Dando per assodato che quanto detto sia vero è quindi lecito pensare che in questi due mesi qualcosa di nuovo sia nato e no, non parlo di un nuovo genere di concerti  su youtube o di una (non) regia casalinga per i videoclip, bensì di un nuovo movimento, una nuova moda che spazzi via vecchi stilemi visti fin'ora. Qualcosa cambierà, non mi è dato sapere cosa ma la sicurezza c'è. Uno stravolgimento attitudinale obbligatorio così espanso ha fatto e farà scattare in questi giorni di divieti e restrizione una molla nella testa di molti, allontanandoli, si spera, da quello che ad ora stava divenendo un ritorno agli anni '80, con quanto di brutto si portano dietro. Certo, come movimenti di rivolta erano saltati fuori l'hardcore, lo straight edge, il post-punk e tutto il fervore dark/goth nel calderone new wave a contrastare quella tendenza delle major degli artisti usa e getta, del minimalismo nelle produzioni, della dance vuota e, oggi a differenza di allora, della mancanza quasi totale di quelle poche eccezioni degne di nota.

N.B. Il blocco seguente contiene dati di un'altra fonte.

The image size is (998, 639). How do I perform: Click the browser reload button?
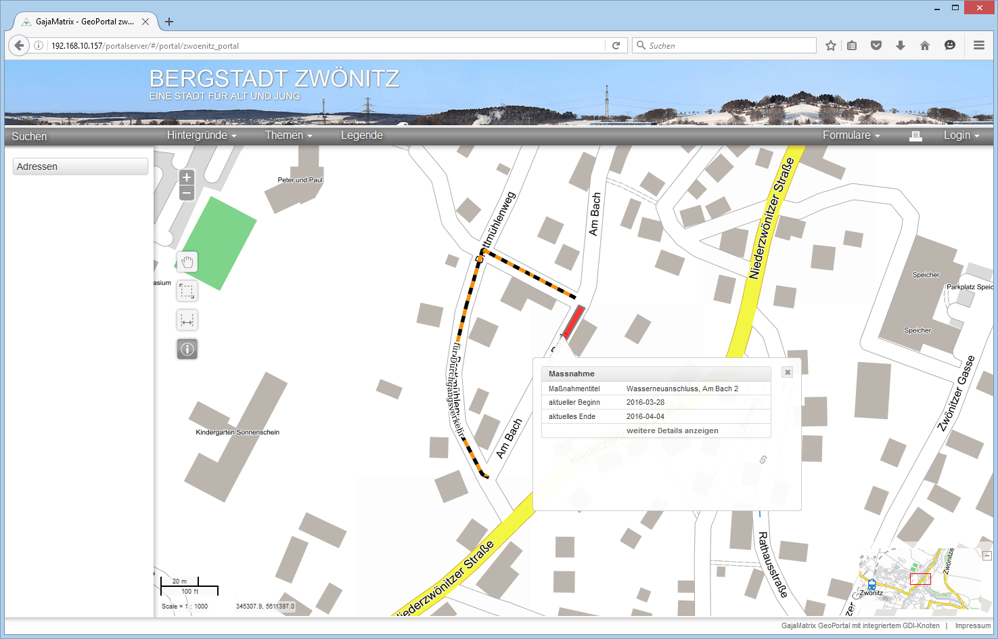click(x=616, y=45)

Nell'epoca della trap il posto di quegli "Eurtithmics" o Rick Astley che, nonostante un sound altamente commerciale, riuscivano a portare un contenuto profondo e sfaccettature ricercate in ciò che presentavano. Siamo tornati talmente tanto in quegli anni da rivivere persino lo stesso cambio di supporto ma a parti invertite. Il CD ci sta abbandonando, visto di mal'occhio da quegli audiofili che già dai primi anni dall'uscita sentivano stretta la campionatura a 44,1 Khz, e dalla massa che non ne percepisce più la necessità, tanto da non sentirne la mancanza nelle autoradio di ultima generazione.  Il vinile ritorna come supporto prediletto dagli appassionati e da quella persona su dieci che in casa sua non ha un giradischi (no, quelle scatolette da supermercato non contano). Poi le cassette… Perché nel 2020 la gente vorrebbe ancora delle audiocassette se non come simbolo immobile della forma sopraffatta dalla sostanza, unita, forse, ad un effetto nostalgia?
Dobbiamo forse dare ragione ad Hegel? Davvero nella storia le tragedie si ripetono sempre due volte uguali?Staremo a vedere ma io spero, ancora una volta, di dover dar ragione ad un certo filosofo rosso e convincermi che la tragedia è passata e che ciò che stiamo vedendo sia soltanto una farsa.